Message ID | 20220528161157.3934825-1-bh1scw@gmail.com (mailing list archive) |
---|---|
State | New |
Headers | show |
Series | mm/slub: replace alloc_pages with folio_alloc | expand |
On Sun, May 29, 2022 at 12:11:58AM +0800, bh1scw@gmail.com wrote: > From: Fanjun Kong <bh1scw@gmail.com> > > This patch will use folio allocation functions for allocating pages. That's not actually a good idea. folio_alloc() will do the prep_transhuge_page() step which isn't needed for slab. > Signed-off-by: Fanjun Kong <bh1scw@gmail.com> > --- > mm/slub.c | 4 ++-- > 1 file changed, 2 insertions(+), 2 deletions(-) > > diff --git a/mm/slub.c b/mm/slub.c > index e5535020e0fd..00c4049a17d6 100644 > --- a/mm/slub.c > +++ b/mm/slub.c > @@ -1794,9 +1794,9 @@ static inline struct slab *alloc_slab_page(gfp_t flags, int node, > unsigned int order = oo_order(oo); > > if (node == NUMA_NO_NODE) > - folio = (struct folio *)alloc_pages(flags, order); > + folio = (struct folio *)folio_alloc(flags, order); > else > - folio = (struct folio *)__alloc_pages_node(node, flags, order); > + folio = (struct folio *)__folio_alloc_node(node, flags, order); > > if (!folio) > return NULL; > -- > 2.36.0 > >
On Sat, May 28, 2022 at 05:27:11PM +0100, Matthew Wilcox wrote: > On Sun, May 29, 2022 at 12:11:58AM +0800, bh1scw@gmail.com wrote: > > From: Fanjun Kong <bh1scw@gmail.com> > > > > This patch will use folio allocation functions for allocating pages. > > That's not actually a good idea. folio_alloc() will do the > prep_transhuge_page() step which isn't needed for slab. > You mean folio_alloc() is dedicated for THP allocation? It is a little surprise to me. I thought folio_alloc() is just a variant of alloc_page(), which returns a folio struct instead of a page. Seems like I was wrong. May I ask what made us decide to do this? Thanks.

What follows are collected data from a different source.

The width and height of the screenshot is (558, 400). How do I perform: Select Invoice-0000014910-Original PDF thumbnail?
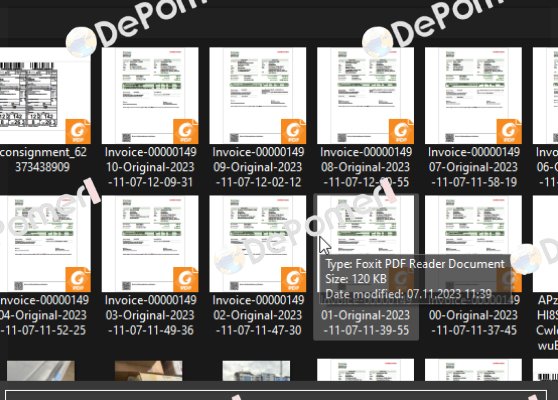click(x=150, y=96)

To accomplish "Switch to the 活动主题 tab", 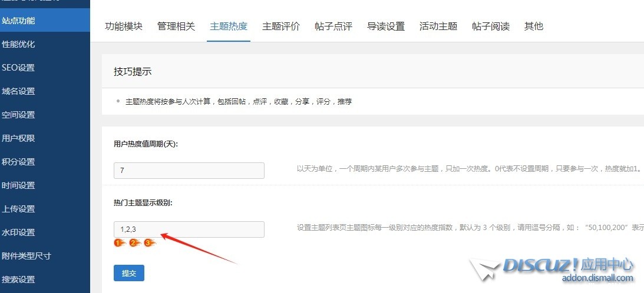I will coord(438,26).
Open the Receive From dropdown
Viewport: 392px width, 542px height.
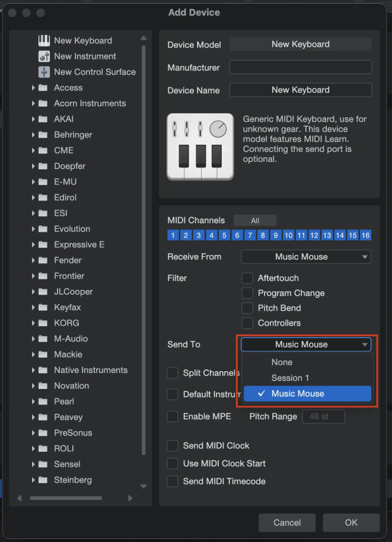point(305,257)
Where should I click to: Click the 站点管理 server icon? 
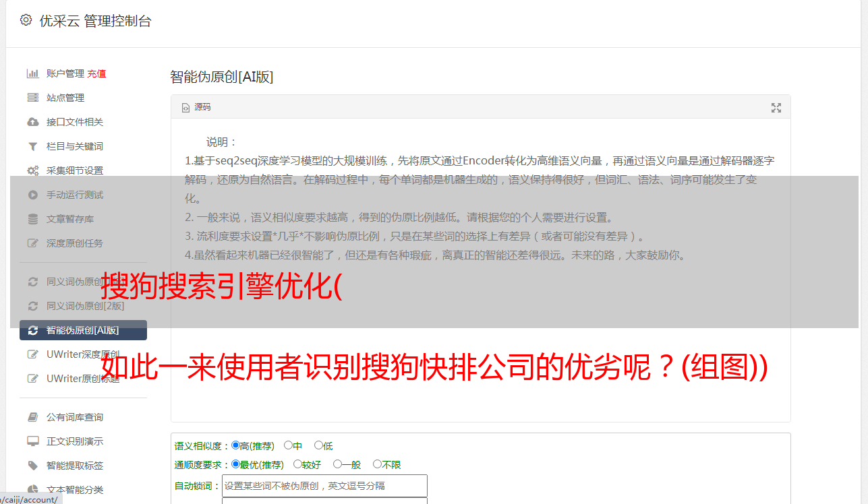click(x=32, y=98)
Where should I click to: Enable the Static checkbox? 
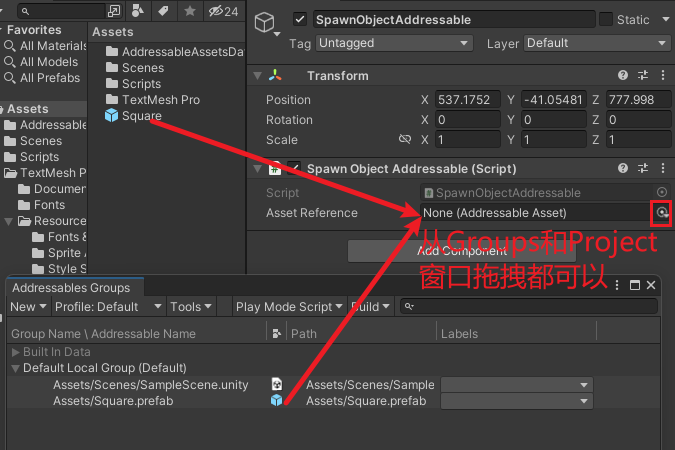click(606, 20)
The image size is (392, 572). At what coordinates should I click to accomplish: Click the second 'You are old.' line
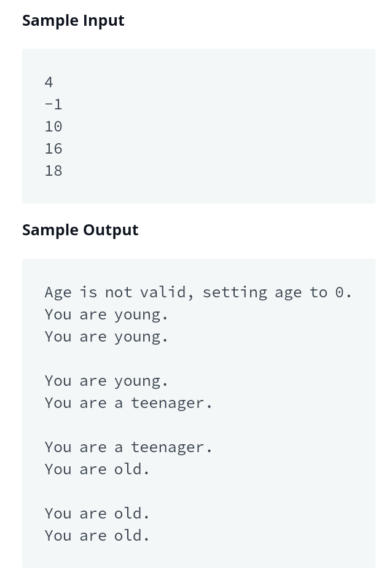[x=97, y=514]
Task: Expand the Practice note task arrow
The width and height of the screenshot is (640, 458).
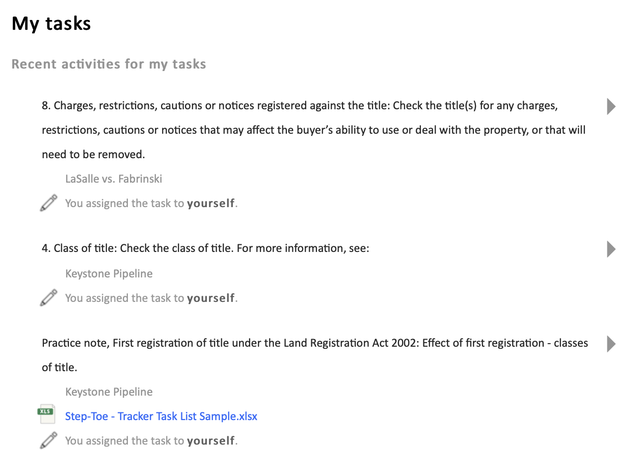Action: tap(611, 344)
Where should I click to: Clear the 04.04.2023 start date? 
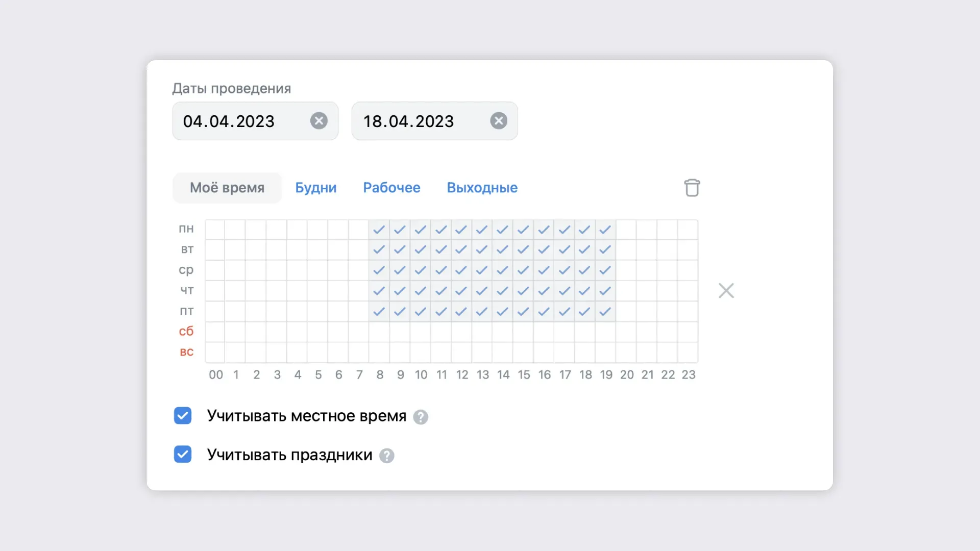tap(319, 121)
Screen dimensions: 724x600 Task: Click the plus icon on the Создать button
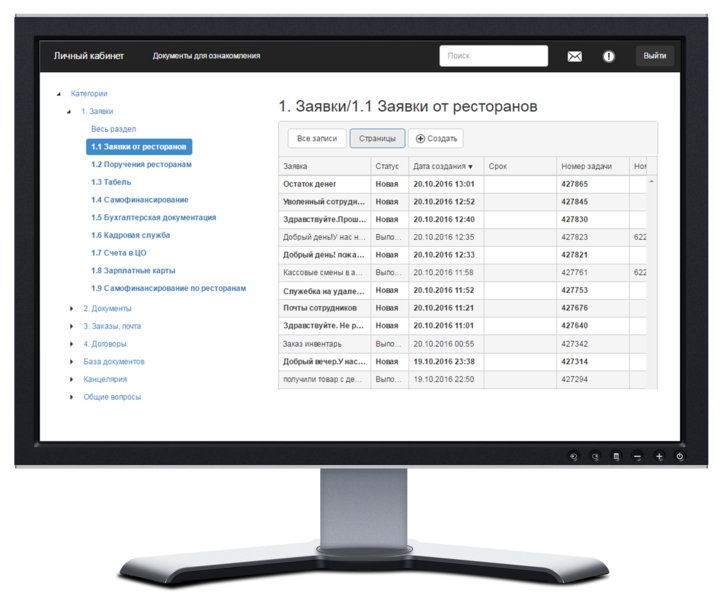pos(420,139)
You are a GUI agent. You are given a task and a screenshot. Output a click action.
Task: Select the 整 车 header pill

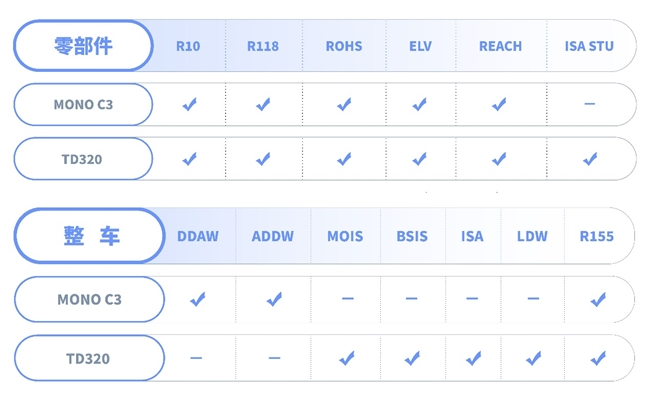[x=90, y=236]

On Sun, May 29, 2022 at 10:58:18AM +0800, Muchun Song wrote: > On Sat, May 28, 2022 at 05:27:11PM +0100, Matthew Wilcox wrote: > > On Sun, May 29, 2022 at 12:11:58AM +0800, bh1scw@gmail.com wrote: > > > From: Fanjun Kong <bh1scw@gmail.com> > > > > > > This patch will use folio allocation functions for allocating pages. > > > > That's not actually a good idea. folio_alloc() will do the > > prep_transhuge_page() step which isn't needed for slab. > > You mean folio_alloc() is dedicated for THP allocation? It is a little > surprise to me. I thought folio_alloc() is just a variant of alloc_page(), > which returns a folio struct instead of a page. Seems like I was wrong. > May I ask what made us decide to do this? Yeah, the naming isn't great here. The problem didn't really occur to me until I saw this patch, and I don't have a good solution yet. We're in the middle of a transition, but the transition is likely to take years and I don't think we necessarily have the final form of the transition fully agreed to or understood, so we should come up with something better for the transition. Ignoring the naming here, memory allocated to filesystems can be split, but the split can fail, so they need the page-deferred-list and the DTOR. Memory allocated to slab cannot be split, so initialising the page-deferred-list is a waste of time. The end-goal is to split apart allocating the memory from allocating its memory descriptor (which I like to call memdesc). So for filesystem folios, we'd call slab to allocate a struct folio and then tell the buddy allocator "here is the memdesc of type folio, allocate me 2^n pages and make pfn_to_memdesc return this memdesc for each of the 2^n pages in it". In this end-goal, slab would also allocate a struct slab (... there's a recursion problem here which has a solution ...), and then allocate 2^n pages. But until we're ready to shrink struct page down to one or two words, doing this is just a waste of memory and time. So I still don't have a good solution to receiving patches like this other than maybe adding a comment like /* Do not change this to allocate a folio */ which will be ignored.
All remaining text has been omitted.